- Born: 19 May 1947 Montreal, Quebec, Canada
- Died: 10 June 2023 (aged 76)
- Education: McGill University

= Eric Kokish =

Canadian bridge player (1947–2023)

Eric O. Kokish (May 19, 1947 – June 10, 2023) was a Canadian professional bridge player, writer, and coach from Montreal.

==Biography==
Kokish was born in Montreal on May 19, 1947. He graduated from McGill University.

In 1978, Kokish finished second in the World Open Pairs.

Kokish was the coach of Nick Nickell's professional team for many years. He first worked as coach for the Brazil national team in 1985 and later coached the Indonesia team briefly, a stint interrupted by political unrest in Jakarta. Around the Indonesia job he and his family relocated from Montreal to Toronto.

Kokish was inducted into the ACBL Hall of Fame in 2011.
Kokish was inducted into the Canadian Bridge Federation's Hall of Fame.

In major competition, he was a five-time winner of the Canadian National Teams Championship (Flight A), all during the time from 1980 to 1999 when the winner routinely represented Canada in that year's or next year's world championship tournament, or in a preliminary Tri-Country Playoff with Mexico and Bermuda.

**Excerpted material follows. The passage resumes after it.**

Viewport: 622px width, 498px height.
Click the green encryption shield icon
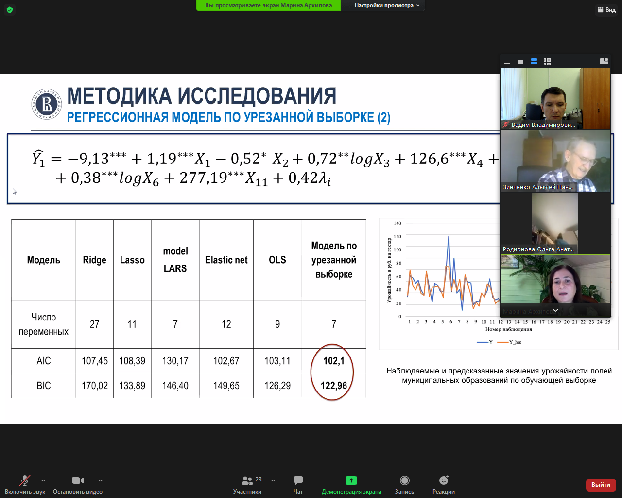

Thus he played on Canada teams in the 1980 Olympiad, 1982 Rosenblum, 1986 Rosenblum, 1995 Bermuda Bowl, and 1996 Olympiad. Those teams won a bronze medal in the 1982 Rosenblum Cup and a silver medal in the Bermuda Bowl. George Mittelman was also a member of all five teams.

Eric loved to work with younger people and trained the young pair (U16) of Darwin Li (Canada) and Anshul Bhatt (India) who went on to win multiple Gold medals at the World Youth Bridge Championships in Italy in 2022. Bhatt wrote this obituary for Eric.

Kokish died on June 9, 2023, at the age of 76.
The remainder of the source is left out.